→ **WORK REQUEST**: Search the data for the word "field" and copy every line where it occurs.

→ **Saved data entries**:
=-=-=-=-=

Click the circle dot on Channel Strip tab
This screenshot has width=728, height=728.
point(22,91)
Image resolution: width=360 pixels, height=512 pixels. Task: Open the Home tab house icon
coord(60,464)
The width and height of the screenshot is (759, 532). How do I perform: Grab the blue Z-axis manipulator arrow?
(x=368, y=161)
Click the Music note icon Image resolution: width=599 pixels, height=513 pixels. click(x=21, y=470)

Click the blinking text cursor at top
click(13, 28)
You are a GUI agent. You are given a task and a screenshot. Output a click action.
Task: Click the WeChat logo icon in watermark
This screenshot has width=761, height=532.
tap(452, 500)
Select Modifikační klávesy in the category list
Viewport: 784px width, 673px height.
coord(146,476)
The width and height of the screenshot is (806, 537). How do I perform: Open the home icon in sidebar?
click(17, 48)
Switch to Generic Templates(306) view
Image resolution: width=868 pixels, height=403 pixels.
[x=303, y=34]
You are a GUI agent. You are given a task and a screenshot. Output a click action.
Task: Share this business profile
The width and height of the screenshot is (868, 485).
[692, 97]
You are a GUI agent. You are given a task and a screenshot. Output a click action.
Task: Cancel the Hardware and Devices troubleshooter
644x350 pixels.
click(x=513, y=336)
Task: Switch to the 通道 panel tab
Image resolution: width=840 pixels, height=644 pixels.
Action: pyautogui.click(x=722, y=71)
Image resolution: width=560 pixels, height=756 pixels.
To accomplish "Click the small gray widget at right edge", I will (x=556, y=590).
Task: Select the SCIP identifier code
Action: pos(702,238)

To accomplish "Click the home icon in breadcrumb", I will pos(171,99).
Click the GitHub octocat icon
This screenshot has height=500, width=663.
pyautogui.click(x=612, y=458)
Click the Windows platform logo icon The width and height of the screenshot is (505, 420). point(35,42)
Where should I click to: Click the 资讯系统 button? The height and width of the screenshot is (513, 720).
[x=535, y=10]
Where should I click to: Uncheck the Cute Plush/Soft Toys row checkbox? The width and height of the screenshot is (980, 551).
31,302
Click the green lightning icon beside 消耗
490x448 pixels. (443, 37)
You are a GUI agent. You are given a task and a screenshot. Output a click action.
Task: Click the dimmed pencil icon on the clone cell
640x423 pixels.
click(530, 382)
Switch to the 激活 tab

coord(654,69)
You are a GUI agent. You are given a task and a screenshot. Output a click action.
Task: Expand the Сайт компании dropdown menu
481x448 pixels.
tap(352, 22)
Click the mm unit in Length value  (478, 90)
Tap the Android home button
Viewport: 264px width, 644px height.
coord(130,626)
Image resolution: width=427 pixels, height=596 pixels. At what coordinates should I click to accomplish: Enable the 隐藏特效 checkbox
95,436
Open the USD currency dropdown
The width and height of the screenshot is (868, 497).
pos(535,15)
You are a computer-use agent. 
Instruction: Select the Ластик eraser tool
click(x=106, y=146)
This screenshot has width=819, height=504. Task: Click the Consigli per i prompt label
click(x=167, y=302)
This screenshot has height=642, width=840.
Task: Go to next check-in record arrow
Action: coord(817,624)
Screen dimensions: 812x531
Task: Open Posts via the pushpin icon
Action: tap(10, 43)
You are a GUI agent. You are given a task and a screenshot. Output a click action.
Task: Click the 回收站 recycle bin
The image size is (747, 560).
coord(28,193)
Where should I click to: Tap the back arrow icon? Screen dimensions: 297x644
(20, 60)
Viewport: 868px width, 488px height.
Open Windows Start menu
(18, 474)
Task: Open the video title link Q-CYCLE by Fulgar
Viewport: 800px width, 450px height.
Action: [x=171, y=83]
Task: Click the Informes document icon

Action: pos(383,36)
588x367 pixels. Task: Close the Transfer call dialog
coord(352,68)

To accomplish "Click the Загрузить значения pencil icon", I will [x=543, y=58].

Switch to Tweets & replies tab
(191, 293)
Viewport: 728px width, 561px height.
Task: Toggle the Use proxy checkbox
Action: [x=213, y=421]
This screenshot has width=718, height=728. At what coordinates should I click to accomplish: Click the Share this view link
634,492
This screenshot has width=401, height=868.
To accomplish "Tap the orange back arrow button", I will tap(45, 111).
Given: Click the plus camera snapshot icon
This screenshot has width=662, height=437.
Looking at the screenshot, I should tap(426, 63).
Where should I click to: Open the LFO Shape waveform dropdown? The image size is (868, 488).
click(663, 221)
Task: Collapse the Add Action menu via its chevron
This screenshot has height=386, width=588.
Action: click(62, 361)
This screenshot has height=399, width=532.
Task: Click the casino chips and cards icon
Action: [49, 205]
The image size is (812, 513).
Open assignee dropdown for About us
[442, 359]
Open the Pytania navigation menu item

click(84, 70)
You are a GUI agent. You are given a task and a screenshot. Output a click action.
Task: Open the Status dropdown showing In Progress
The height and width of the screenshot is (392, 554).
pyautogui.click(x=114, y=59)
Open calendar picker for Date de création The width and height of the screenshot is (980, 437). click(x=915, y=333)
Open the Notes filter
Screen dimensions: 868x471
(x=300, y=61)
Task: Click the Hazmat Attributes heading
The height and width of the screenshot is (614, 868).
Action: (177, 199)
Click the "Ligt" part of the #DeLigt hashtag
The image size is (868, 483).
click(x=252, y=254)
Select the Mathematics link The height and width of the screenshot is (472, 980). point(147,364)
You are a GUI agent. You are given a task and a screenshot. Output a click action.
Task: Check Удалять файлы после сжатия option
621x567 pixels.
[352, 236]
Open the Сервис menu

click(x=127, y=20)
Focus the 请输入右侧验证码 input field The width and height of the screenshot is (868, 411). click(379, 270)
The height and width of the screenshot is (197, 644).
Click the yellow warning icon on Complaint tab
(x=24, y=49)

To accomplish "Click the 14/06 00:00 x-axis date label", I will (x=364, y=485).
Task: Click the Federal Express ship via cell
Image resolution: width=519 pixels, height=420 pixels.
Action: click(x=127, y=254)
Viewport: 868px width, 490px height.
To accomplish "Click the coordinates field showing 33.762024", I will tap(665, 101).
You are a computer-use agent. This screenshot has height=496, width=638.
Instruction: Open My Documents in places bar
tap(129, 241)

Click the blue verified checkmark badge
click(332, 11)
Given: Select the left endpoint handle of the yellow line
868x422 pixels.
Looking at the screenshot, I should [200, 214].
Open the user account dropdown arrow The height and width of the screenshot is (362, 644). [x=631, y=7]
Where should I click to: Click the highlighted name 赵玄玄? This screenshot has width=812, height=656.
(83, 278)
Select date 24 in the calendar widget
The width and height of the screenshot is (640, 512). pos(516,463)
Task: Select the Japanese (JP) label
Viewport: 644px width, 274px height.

=-=-=-=-=

→ **TASK RESPONSE**:
Focus the 请输入右侧验证码 input field The width and height of the screenshot is (868, 411). click(379, 270)
To accomplish "Click the coordinates field showing 33.762024", I will tap(665, 101).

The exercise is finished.